Auch die derzeit diskutierten Vorschläge, auf eine Voll-Zentralisierung zu verzichten und EDIS als Rückversicherung auszugestalten, hält Netzer nicht für ausreichend. Er fordert erneut: „Wir brauchen Brandschutzmauern, separate Sicherungssysteme sind zuverlässiger! Wir sollten uns auch die Frage stellen: Wie wirkt das Thema auf die Sparer? Wenn heute ein Problem in einem südlichen Mitgliedsland auftaucht, ist das für unsere Sparer ein Beitrag in der Tagesschau. Mit einer zentralisierten Einlagensicherung würde sich das ganz anders anfühlen." Die Funktionsfähigkeit der bewährten deutschen Sicherungssysteme dürfe daher nicht gefährdet werden. Eine Vergemeinschaftung der Finanzmittel der nationalen Sicherungssysteme lehnt Netzer komplett ab.

Geschäftsentwicklung der bayerischen Sparkassen in 2018

Für die ersten fünf Monate 2018 verzeichnen die bayerischen Sparkassen erneut ein sehr gutes Kreditgeschäft: Das Kreditvolumen stieg um 1,7 Milliarden Euro (+1,3 Prozent) auf rund 132 Milliarden Euro. Dieser Anstieg wird besonders durch das sehr dynamische Unternehmenskreditgeschäft getragen (+2,1Prozent). Die bemerkenswert starke Entwicklung der Firmenkredite spiegelt sich auch in den Zusagen für künftige Darlehen wieder: Bisher wurden 2018 +9,9 Prozent mehr Kredite an Unternehmen und Selbstständige als im gleichen Zeitraum 2017 zugesagt.

Auch die Einlagen bei den bayerischen Sparkassen nehmen wieder zu. Seit Jahresbeginn ist der Einlagenbestand um 0,8 Prozent auf rund 161 Milliarden Euro gestiegen. Die Zuwächse bei den Sichteinlagen unserer Privatkunden überkompensieren wieder die Abflüsse bei Unternehmenskunden und öffentlichen Haushalten. Im gleichen Vorjahrszeitraum waren hier erstmals Verschiebungseffekte aufgrund der 2017 neu eingeführten Verwahrentgelte für diese Kundengruppen zu beobachten gewesen, so dass die Einlagenentwicklung bei den Sparkassen insgesamt rückläufig gewesen war.

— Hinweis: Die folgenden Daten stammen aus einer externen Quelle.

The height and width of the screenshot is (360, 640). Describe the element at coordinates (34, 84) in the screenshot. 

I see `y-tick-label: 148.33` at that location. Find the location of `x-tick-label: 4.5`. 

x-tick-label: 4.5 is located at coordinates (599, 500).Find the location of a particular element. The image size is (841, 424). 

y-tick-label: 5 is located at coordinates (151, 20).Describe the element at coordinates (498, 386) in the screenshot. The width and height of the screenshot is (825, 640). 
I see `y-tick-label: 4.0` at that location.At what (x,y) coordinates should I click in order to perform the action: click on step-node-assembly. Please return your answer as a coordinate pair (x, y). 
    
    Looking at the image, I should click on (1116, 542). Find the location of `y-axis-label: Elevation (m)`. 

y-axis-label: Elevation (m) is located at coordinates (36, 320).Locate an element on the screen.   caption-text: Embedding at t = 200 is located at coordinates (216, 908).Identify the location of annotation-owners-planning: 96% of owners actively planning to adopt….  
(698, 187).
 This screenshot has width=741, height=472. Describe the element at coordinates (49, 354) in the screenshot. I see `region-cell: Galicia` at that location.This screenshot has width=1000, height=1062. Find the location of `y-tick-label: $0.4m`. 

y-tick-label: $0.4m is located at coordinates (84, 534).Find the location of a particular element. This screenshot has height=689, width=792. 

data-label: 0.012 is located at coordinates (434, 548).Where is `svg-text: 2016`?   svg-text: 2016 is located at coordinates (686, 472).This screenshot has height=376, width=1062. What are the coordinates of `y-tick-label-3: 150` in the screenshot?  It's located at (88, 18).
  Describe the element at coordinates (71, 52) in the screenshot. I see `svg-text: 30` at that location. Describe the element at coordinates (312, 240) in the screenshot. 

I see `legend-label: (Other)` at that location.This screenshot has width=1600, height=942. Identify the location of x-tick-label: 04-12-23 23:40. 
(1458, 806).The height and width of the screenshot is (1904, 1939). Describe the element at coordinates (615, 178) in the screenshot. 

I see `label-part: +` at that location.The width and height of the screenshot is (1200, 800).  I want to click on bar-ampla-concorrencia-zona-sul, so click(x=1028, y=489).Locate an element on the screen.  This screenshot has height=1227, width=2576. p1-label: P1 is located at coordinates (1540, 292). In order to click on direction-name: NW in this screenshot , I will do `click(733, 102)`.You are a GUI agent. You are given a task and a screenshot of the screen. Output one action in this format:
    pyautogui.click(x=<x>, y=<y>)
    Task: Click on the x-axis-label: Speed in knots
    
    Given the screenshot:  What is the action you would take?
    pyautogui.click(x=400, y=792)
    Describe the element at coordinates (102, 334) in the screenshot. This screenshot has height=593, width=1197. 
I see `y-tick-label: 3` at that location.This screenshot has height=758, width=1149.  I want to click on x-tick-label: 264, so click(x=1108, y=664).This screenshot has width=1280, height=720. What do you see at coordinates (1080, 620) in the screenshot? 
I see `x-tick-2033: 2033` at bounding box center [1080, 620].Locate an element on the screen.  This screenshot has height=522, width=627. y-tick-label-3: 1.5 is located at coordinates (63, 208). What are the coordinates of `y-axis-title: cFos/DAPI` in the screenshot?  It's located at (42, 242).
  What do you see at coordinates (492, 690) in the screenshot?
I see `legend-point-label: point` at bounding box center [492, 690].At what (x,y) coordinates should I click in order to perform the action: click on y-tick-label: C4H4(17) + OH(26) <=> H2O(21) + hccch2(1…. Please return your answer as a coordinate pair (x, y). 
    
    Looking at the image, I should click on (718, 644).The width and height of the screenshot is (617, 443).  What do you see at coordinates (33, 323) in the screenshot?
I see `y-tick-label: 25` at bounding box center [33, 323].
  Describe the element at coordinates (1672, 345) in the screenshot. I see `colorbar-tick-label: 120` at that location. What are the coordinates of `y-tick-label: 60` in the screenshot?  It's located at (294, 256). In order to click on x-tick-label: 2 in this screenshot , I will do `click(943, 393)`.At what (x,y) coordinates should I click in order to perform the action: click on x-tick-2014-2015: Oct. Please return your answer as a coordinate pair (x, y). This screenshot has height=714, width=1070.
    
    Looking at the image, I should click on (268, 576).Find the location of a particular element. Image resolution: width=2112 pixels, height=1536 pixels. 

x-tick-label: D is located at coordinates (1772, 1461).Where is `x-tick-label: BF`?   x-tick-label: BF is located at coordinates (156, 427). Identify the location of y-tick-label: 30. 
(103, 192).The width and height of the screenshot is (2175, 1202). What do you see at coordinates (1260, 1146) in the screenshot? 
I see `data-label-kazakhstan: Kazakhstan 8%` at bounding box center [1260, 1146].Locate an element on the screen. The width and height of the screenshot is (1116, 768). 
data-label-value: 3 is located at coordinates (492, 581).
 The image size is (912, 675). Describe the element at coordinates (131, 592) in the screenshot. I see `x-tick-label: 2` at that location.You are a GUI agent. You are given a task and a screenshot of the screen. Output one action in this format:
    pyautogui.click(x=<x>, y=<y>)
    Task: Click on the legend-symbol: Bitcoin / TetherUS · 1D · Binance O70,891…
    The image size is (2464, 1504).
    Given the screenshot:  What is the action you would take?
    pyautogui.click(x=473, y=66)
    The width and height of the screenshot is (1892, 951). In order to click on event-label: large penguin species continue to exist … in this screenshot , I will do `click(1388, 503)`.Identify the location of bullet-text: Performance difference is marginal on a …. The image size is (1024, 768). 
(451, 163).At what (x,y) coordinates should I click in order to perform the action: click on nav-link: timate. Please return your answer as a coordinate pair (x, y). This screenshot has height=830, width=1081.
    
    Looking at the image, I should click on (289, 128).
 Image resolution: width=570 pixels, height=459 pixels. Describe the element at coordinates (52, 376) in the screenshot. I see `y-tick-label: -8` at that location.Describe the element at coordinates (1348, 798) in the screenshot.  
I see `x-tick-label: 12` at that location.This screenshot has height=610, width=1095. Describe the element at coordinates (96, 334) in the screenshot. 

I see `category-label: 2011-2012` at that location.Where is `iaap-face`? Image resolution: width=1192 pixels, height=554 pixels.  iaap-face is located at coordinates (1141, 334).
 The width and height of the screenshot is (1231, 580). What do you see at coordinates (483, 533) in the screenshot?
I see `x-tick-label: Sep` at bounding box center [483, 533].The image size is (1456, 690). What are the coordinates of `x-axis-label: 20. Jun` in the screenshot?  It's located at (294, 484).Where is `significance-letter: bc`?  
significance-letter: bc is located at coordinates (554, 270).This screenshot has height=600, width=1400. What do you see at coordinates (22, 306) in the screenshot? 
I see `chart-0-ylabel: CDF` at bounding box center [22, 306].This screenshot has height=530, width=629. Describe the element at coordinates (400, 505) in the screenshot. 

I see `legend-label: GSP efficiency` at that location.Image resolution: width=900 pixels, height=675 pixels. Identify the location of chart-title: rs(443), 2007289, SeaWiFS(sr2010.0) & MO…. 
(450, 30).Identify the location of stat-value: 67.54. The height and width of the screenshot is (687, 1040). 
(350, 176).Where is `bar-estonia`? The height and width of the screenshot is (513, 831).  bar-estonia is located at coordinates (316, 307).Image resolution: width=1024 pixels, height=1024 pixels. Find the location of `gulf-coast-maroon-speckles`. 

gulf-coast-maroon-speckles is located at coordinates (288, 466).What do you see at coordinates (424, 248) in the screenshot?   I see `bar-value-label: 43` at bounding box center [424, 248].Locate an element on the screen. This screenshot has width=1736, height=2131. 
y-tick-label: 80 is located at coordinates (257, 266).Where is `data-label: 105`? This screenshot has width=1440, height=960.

Dieser Prozess flacht nun deutlich ab. Normale Sparer sind nach wie vor von Verwahrentgelten nicht betroffen und parken, sofern sie freie Mittel haben, diese weiterhin bevorzugt in täglich fälligen Anlagen.

Bemerkenswert ist die Entwicklung des Wertpapiergeschäfts der bayerischen Sparkassen: Seit Beginn des Jahres 2018 lag der Nettoabsatz trotz dem Inkrafttreten der EU-Finanzmarktrichtlinie MiFiD II zum Jahresbeginn um +38 Prozent über dem des gleichen Vorjahreszeitraums. Damit setzt sich der bereits 2017 beobachtete Trend fort: Immer mehr Kunden schwenken von derzeit ertragslosen Sparprodukten auf Wertpapieranlagen und Investmentfonds.